Le courrier des lecteurs|Publié le 25 mars 2019

Le taxi ou l’art d’apprendre sans comprendre

Photo par Daniel Monteiro, Unsplash

COURRIER DU LECTEUR. En 1979, je voulais travailler à temps partiel afin de pouvoir me consacrer à mes examens de doctorat. Impossible. Il n’y avait malheureusement que du travail à temps plein.

Je ne me suis pas informé sur les prêts et bourses, je ne savais même pas que ça existait. La seule solution qui s’offrait à moi était du taxi. J’ai fait mes examens et j’ai obtenu mon permis, et tout était en place pour neuf mois d’aventure. Il y avait environ 6000 Permis à Montréal de telle sorte que le permis coûtait environ 13,500$, avec la voiture SVP.

Le gouvernement d’alors avait promis de racheter quelque 2000 permis, ce qu’il a fait. Entre-temps, la population a augmenté.
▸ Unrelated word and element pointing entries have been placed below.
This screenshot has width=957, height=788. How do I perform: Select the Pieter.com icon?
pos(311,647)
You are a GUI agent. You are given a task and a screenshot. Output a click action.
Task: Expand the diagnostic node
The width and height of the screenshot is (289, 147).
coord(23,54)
La théorie économique nous dit que lorsque l’offre (fixe : le nombre de permis existants) diminue et la demande augmente (due à la croissance de la population), le prix augmente. Le prix du permis s’est mis à augmenter pour atteindre, il y a quatre ou cinq ans, jusqu’à 240 000$. Comme il est réglementé, le prix des courses n’a cependant pas augmenté aussi rapidement.

Des investisseurs locaux et étrangers se sont mis à acheter des permis pour investir ou pour travailler. C’était vrai surtout pour les professionnels étrangers dont les diplômes ne sont pas reconnus au Québec à cause, essentiellement, du corporatisme. D’ailleurs, la blague qui circulait à Montréal, à cause de la lourdeur administrative de notre système de santé, était que si tu voulais accoucher, tu étais mieux dans un taxi tellement il y avait de médecins étrangers qui œuvraient dans le domaine du taxi.

Il y a deux ou trois ans, le gouvernement libéral de Philippe Couillard, au nom de la libre entreprise, a autorisé Uber à opérer au Québec à quelques conditions. Le prix des permis de taxi existants s’est mis à dégringoler et le consommateur a appris à ses dépens le fonctionnement du libre marché où les prix fluctuent au gré de l’offre et de la demande. Ainsi une course qui ne coûtait guère plus que 10$ se pouvait se transiger aux alentours de 80$ avec Uber selon les conditions du marché. En période de pointe, Uber augmentait les prix de façon astronomique.

Les questions qui se posaient alors étaient d’ordre économique et moral : comment le gouvernement pouvait-il laisser une entreprise opérer dans une industrie réglementée, et ce sans aucun permis. Uber payait-elle les taxes et les retenues à la source? Combien payait-elle ses employés? Pire encore, Uber déclarait-elle tous les revenus encaissés et payait-elle les impôts dus sur ces revenus? D’ailleurs, comment pouvons-nous percevoir ces impôts tant que la compagnie mère exploite la filiale? Je ne vous apprendrais rien en vous disant qu’il s’opère entre la filiale et la compagnie mère des transactions qui peuvent être facturées à gros prix pour sortir l’argent d’un pays où les impôts sont moins élevés vers une autre juridiction où la fiscalité est moins lourde.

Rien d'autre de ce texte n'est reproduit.